■ **Complete the following**:
- 1) In the excerpt on mild brain injury in children, which type of symptoms appears to have the strongest discriminatory power?
- 2) Return, word for word, the part of the excerpt on mild brain injury in children starting with "To summarize, the" and going on through "degrees of severity.".

■ **Excerpt**:
· · · · · · ·

The primary limitation of the study was the inability to include all PCS from the HBI. The sample size was too small to include all 50 variables, so only the cognitive and somatic items and summary scores were used. Although emotional and behavioral symptoms did not cluster together in robust factors,22
specific emotional or behavioral symptoms might increase the accuracy of group classification. Another limitation of the study is the use of LOC as an indicator of injury severity. Although many studies have used LOC as an indicator of injury severity, it is only an indirect indicator of brain abnormalities. As part of the present study, children with mild TBI also underwent MRI of the brain. About 18% of the children with mild TBI displayed neuroimaging abnormalities felt to be trauma-related. When children with and without abnormalities were compared with children with OI in analyses parallel to those presented here, very similar results were found. However, the subgroup of children with MRI abnormalities was small in size (n
= 32) and differed from the other groups in ethnicity and cognitive ability,34
making the results more difficult to interpret. Given the similarity of the findings, only the results using LOC to index injury severity were reported here.
To summarize, the current findings indicate that PCS are able to discriminate between children with mild TBI and OI with modest accuracy. Somatic symptoms appear to have the strongest discriminatory power. Although ratings obtained shortly after injury were able to discriminate between mild-TBI groups as a function of severity, overall classification was relatively poor. Therefore, further refinement of PCS-based measures is needed before relying on PCS to differentiate mild TBI from injuries not involving the head and particularly to differentiate among mild TBIs of varying degrees of severity.

· · · · · · ·

■ **Dataset content**:
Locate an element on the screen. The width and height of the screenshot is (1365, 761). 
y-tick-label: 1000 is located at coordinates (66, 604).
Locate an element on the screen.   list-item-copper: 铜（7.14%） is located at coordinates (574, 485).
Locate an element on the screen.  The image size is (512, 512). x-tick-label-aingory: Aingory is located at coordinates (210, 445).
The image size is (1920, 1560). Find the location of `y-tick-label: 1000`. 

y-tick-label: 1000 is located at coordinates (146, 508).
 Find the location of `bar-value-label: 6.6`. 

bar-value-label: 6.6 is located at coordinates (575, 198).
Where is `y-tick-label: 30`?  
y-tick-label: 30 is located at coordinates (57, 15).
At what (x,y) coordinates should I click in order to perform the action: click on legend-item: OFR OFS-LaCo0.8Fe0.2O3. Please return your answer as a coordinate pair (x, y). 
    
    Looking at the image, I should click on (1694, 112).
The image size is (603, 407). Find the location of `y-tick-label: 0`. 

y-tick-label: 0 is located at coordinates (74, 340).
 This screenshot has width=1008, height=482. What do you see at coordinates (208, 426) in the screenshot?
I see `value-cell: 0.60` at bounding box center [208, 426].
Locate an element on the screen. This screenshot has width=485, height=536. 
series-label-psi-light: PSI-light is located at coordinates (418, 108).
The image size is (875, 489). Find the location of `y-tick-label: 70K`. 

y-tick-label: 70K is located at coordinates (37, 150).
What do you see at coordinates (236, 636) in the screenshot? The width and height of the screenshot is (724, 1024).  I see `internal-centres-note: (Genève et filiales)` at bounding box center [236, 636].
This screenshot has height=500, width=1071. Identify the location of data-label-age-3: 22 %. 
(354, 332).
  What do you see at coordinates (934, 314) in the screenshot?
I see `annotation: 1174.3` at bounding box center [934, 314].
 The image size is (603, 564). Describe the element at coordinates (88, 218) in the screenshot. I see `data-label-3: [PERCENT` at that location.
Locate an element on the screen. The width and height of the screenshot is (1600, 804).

· · · · · · ·

■ **List of answers**:
- 1) Somatic symptoms.

- 2)
To summarize, the current findings indicate that PCS are able to discriminate between children with mild TBI and OI with modest accuracy. Somatic symptoms appear to have the strongest discriminatory power. Although ratings obtained shortly after injury were able to discriminate between mild-TBI groups as a function of severity, overall classification was relatively poor. Therefore, further refinement of PCS-based measures is needed before relying on PCS to differentiate mild TBI from injuries not involving the head and particularly to differentiate among mild TBIs of varying degrees of severity.